• GOAL OF THE EXERCISE: Count the lines of the material below that contain the string "button", and reply with only that number.

• SOURCE DATA:
'''

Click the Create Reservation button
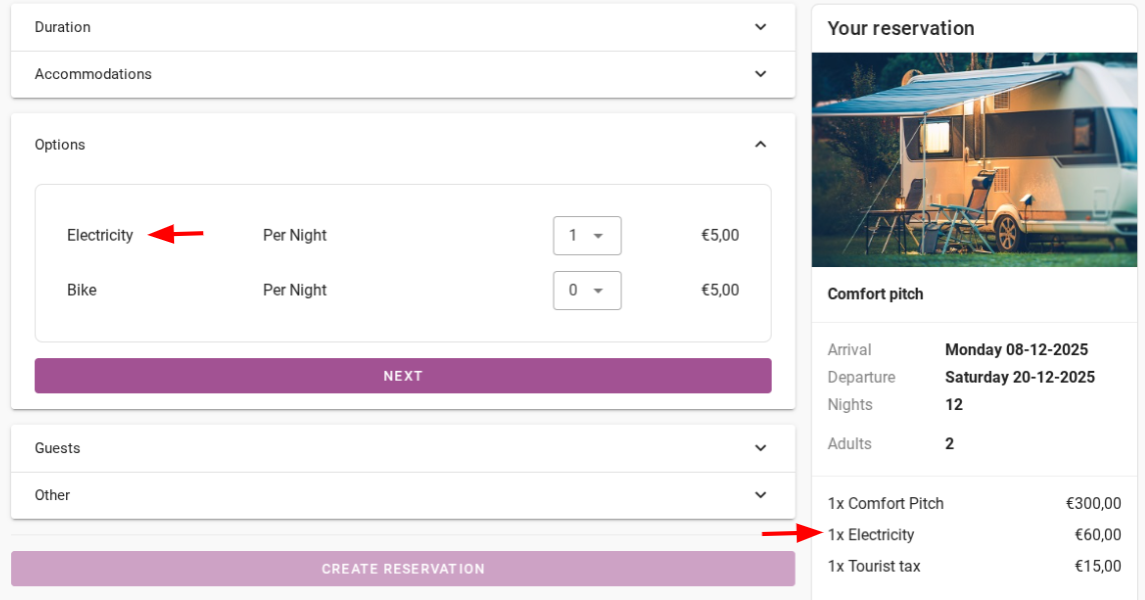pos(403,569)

'''
'''

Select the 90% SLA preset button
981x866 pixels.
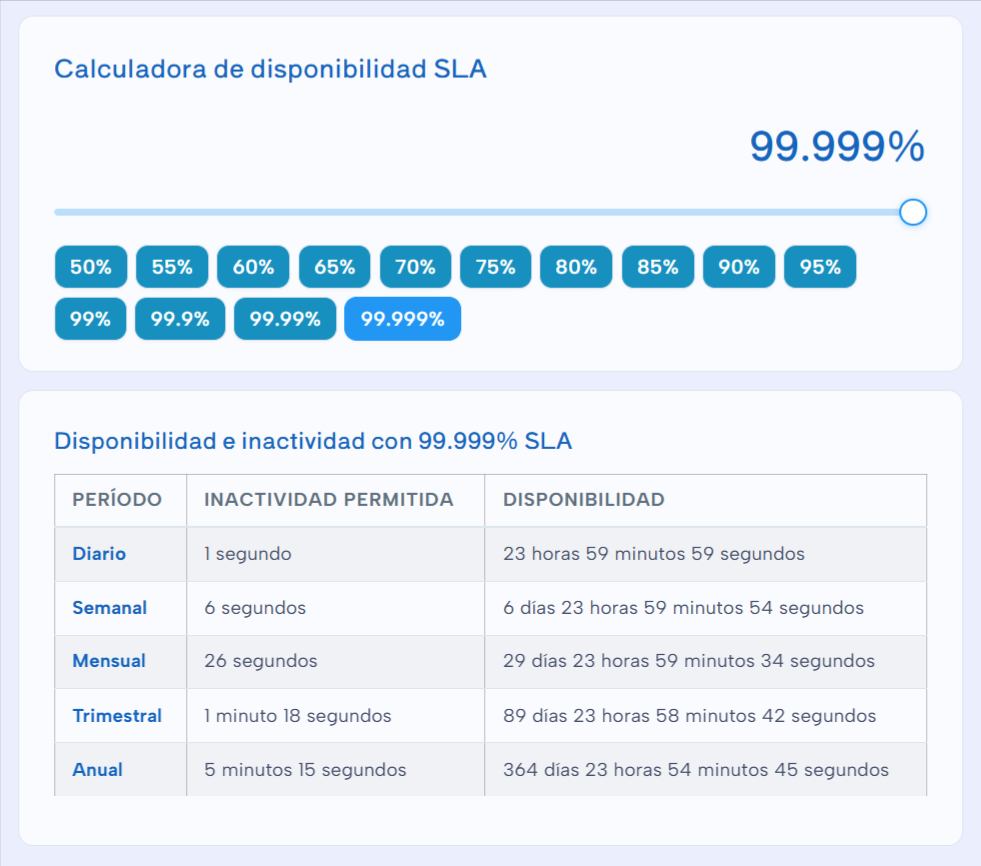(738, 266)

'''
'''

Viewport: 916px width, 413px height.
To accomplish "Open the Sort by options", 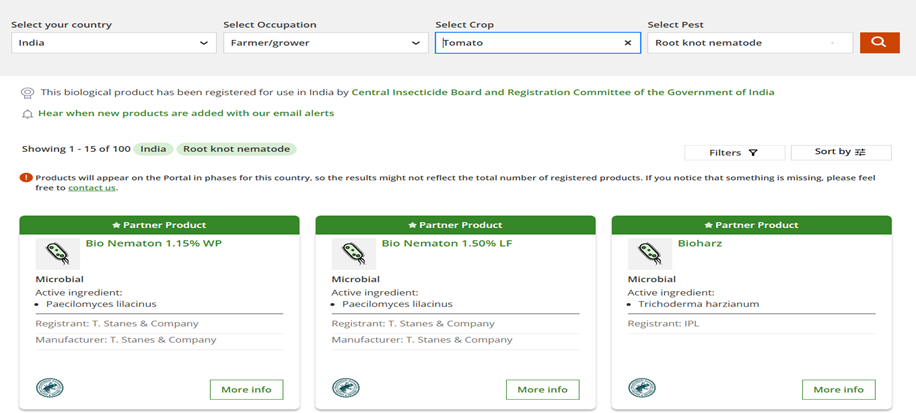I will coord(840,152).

'''

• RESPONSE: 2